Fines and fees are only anathema when the costs exceed the gains gotten from
illicit behavior. Otherwise, paying fines without admitting guilt is the
corporate way.

------
hackuser
I've been trying to think of a practical, effective way for smartphone end
users to protect their confidentiality. This is the simplest solution I've
come up with, but I'd appreciate any feedback:

Hardware:

* Tablet, or smartphone with baseband disabled.

* Cellular-wifi router (i.e., wifi hotspot), prepaid so the provider doesn't need your personal info.

.

Software:

* Android with per-app permissions controlled by user (e.g., user can enable/disable access to location data for particular apps). This could be a fork of Android or maybe there is security software that could be installed, such as on a rooted phone.

* VOIP app on phone

* VPN

.

By decoupling the baseband from the handheld computer (i.e., by keeping the
tablet and cellular connection on different devices), using the cellular
service without providing identifying info, and sending only encrypted data
over the cellular connection (via VPN), you would protect your confidentiality
from the cellular provider.

Because your phone number is decoupled from your cellular service (because you
use VOIP over a VPN), nobody can tie your phone number to your location.

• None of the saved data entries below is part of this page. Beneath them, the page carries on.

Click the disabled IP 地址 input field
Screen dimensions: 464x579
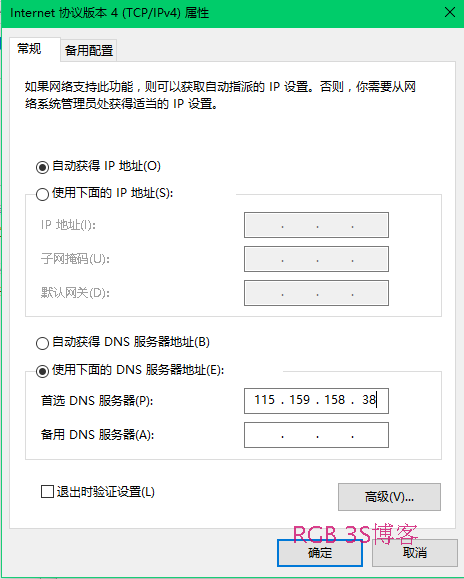point(316,225)
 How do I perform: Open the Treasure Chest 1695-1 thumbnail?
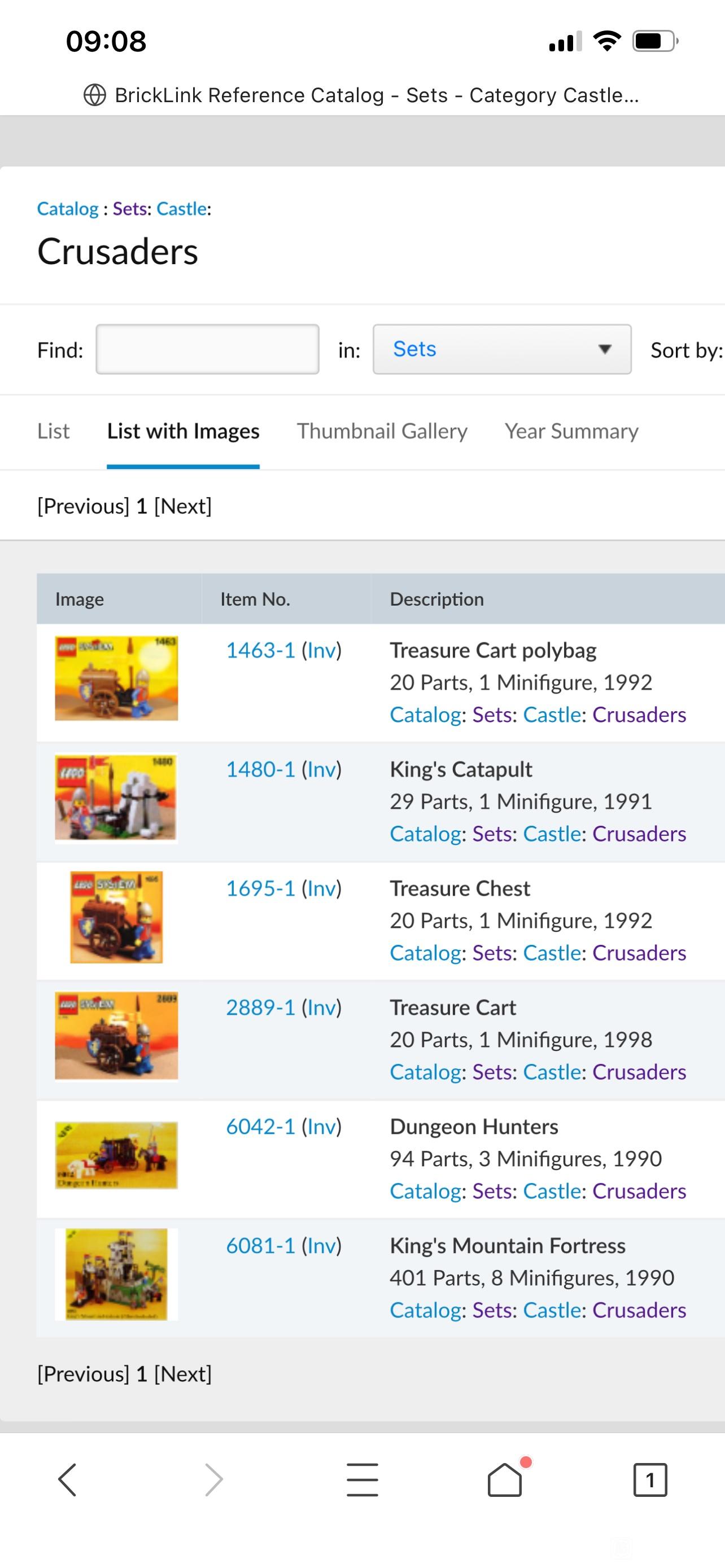116,917
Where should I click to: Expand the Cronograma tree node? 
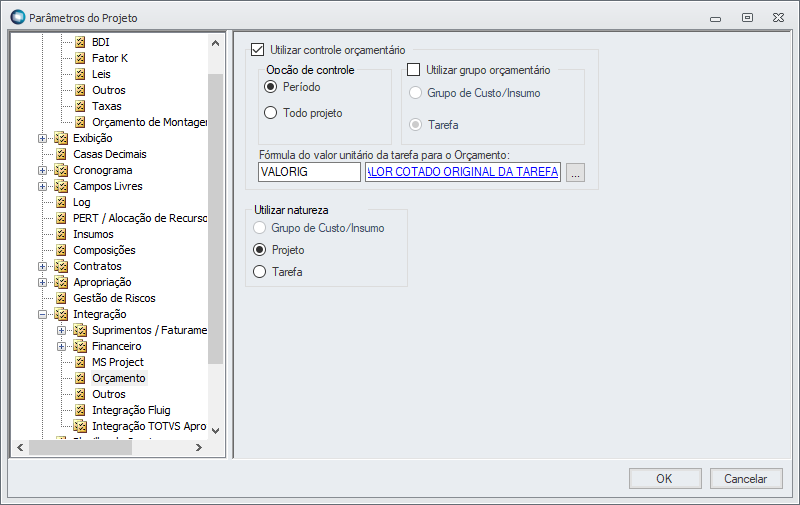click(42, 170)

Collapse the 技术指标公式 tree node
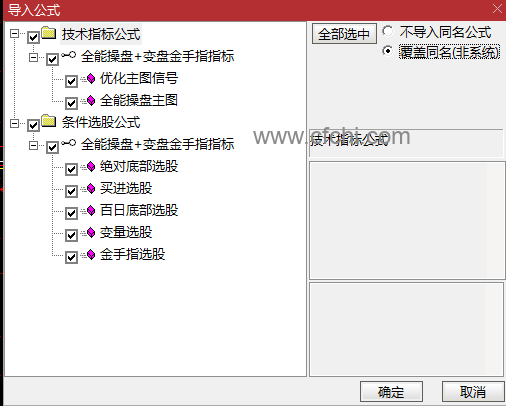pos(14,33)
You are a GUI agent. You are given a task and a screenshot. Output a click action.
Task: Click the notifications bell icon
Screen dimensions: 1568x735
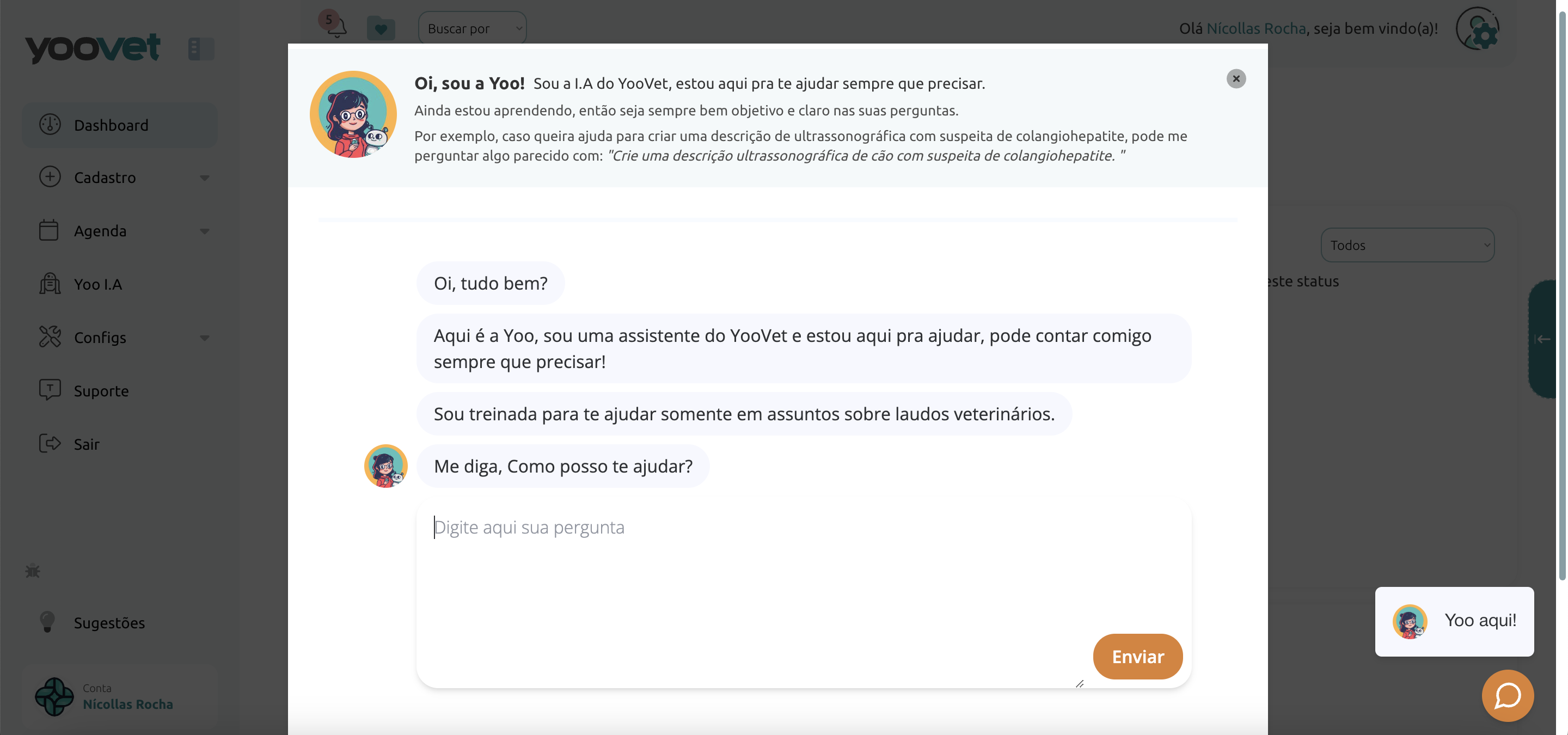coord(336,27)
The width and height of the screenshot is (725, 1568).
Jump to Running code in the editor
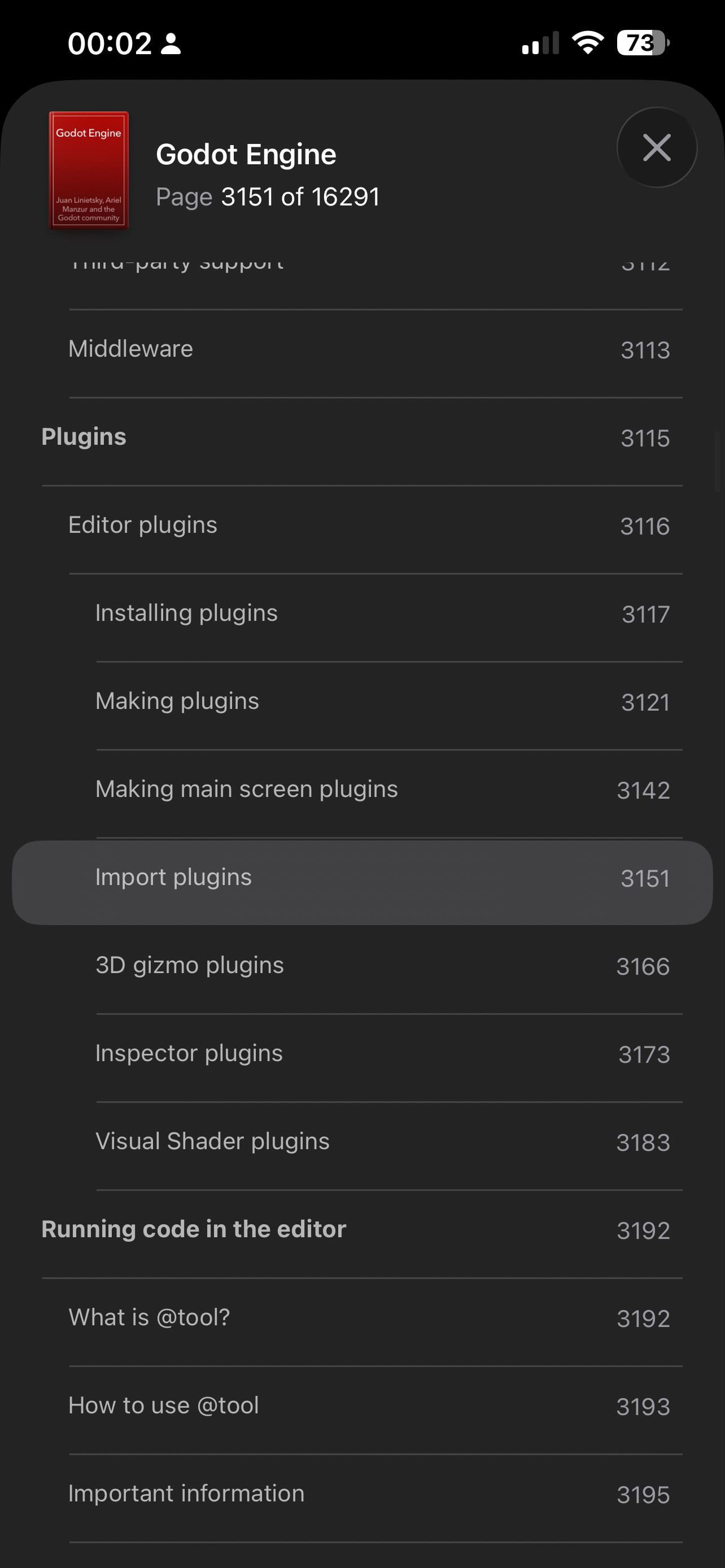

Of course someone who is determined could track you down. Your identity needs
to be tied to your phone number or nobody will know how to call you; and your
VOIP vendor could point someone to your VPN provider, who could point them to
your cellular provider, who could figure out which hotspot you use. But I
think it does protect you from everyday mass surveillance.

Any thoughts on how practical or effective this would be?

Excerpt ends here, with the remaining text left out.